During his years laboring underground and hauling timber through the woods, Gardner has seen and experienced many strange things that he cannot understand. It all began years ago when he, as a young boy, discovered a face in the tree that he was about to sink his axe into.

After that, there were all sorts of sightings, or signs, as Gardner chose to call them. For some reason, they always seemed to find him. Runes and other mysterious carvings in the mines, overgrown stone circles that were not there before, massive slabs too large for any man to move, crude dolls and disturbing stick figures left behind in eerie abandoned huts, skulls resting on wooden stakes by the waterline, that kind of stuff. And sometimes a sudden glimt of the creatures, rarely seen but their presence always felt, living and crawling within the dark bowels of the earth.

A few years ago, Gardner found a tiny black stone in an oily creek. The stone was covered with signs, or letters, that appeared to spin around on the smooth surface when he was not looking at it. The same evening the stone began to speak to him, a silent voice inside his head urging him to do the most hideous things. Terrified yet intrigued, Gardner showed the stone to Wrin Sivinxi, the eccentric collector and owner of Wrin’s Wonders in Otari, a town further up the coast with the largest lumber mill in the area. Without a word, the horned woman put one hand on his forehead, grabbed the stone with the other, and promptly placed it in her pocket. When Gardner finally came to, waking up dazzled on the shop’s floor, Wrin paid him handsomely, and then made him swear never to tell anyone about his find.

When Gardner left the shop, his curiosity was piqued. Apparently, there was money to be made here, and he knew a lot more places like that creek. He has been a regular visitor to the shop ever since, and while most of Gardner’s recent bringings have been of no interest to Wrin, he enjoys listening to her accompanying stories, typically about great people, dread secrets, and distant places far away. However fascinating these tales may be though, most of them Gardner does not understand. Lately, he has become desperately aware that he has seen very little of this island, and nothing else for that matter.

Another frequent visitor to Wrin’s shop is Chet Wilkington, a well-dressed nobleman obsessed with artifacts and old ruins who has recently returned home from Absalom. He usually carries an over-sized book (his “tome”), and he definitely reads a lot. Gardner has even watched him visiting the library. Chet obviously knows a great deal about the island’s history, as he likes to give long lectures on the subject.
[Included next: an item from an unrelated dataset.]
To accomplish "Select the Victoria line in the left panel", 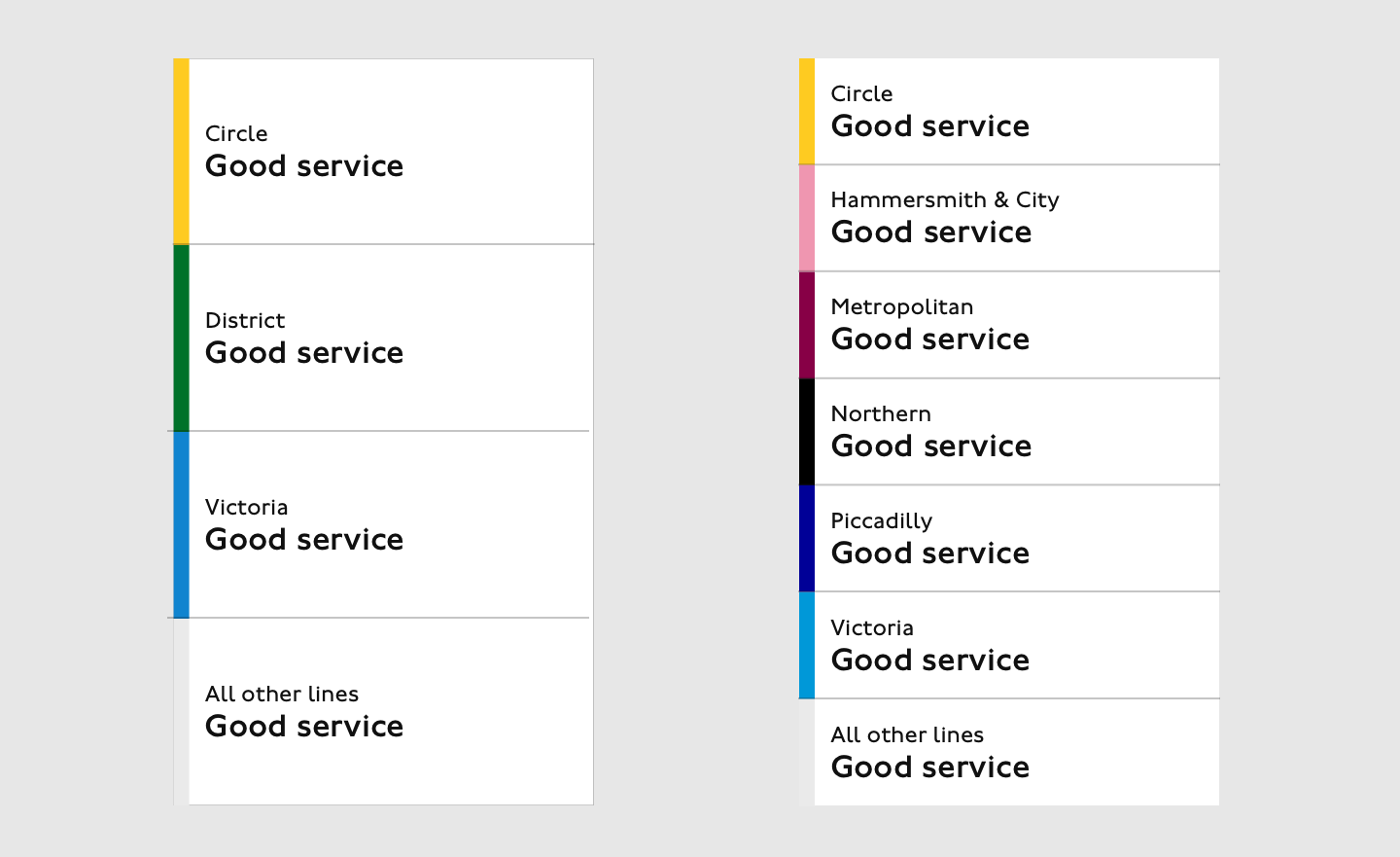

Gardner has an identical pair of miner’s picks tucked in his belt, a rare gift from his proud father given to him and his twin brother Sawyer on their much anticipated fourteenth birthday, the day when they would be old enough to work beside the men, and prove themselves as able miners. The following morning, Sawyer was killed in a cave-in when the mountain floor collapsed beneath him, and a giant black hole swallowed him forever. Sawyer’s death was a momentous loss that Gardner has never been able to get over. He keeps his brother’s pick to remind him, lest he ever forgets, that it should have been him instead that walked into the mine on that fateful day.

Gardner has an unhealthy habit of brooding about the past, especially when there is nothing else to do. He still mourns his brother, constantly blaming himself for not being there when Sawyer died all those years ago. Riddled with guilt and self-doubt, he is certain of his own imminent death. The omens are everywhere, as they always have been.

Along with his two picks, Gardner carries a small backpack and a shortbow for hunting.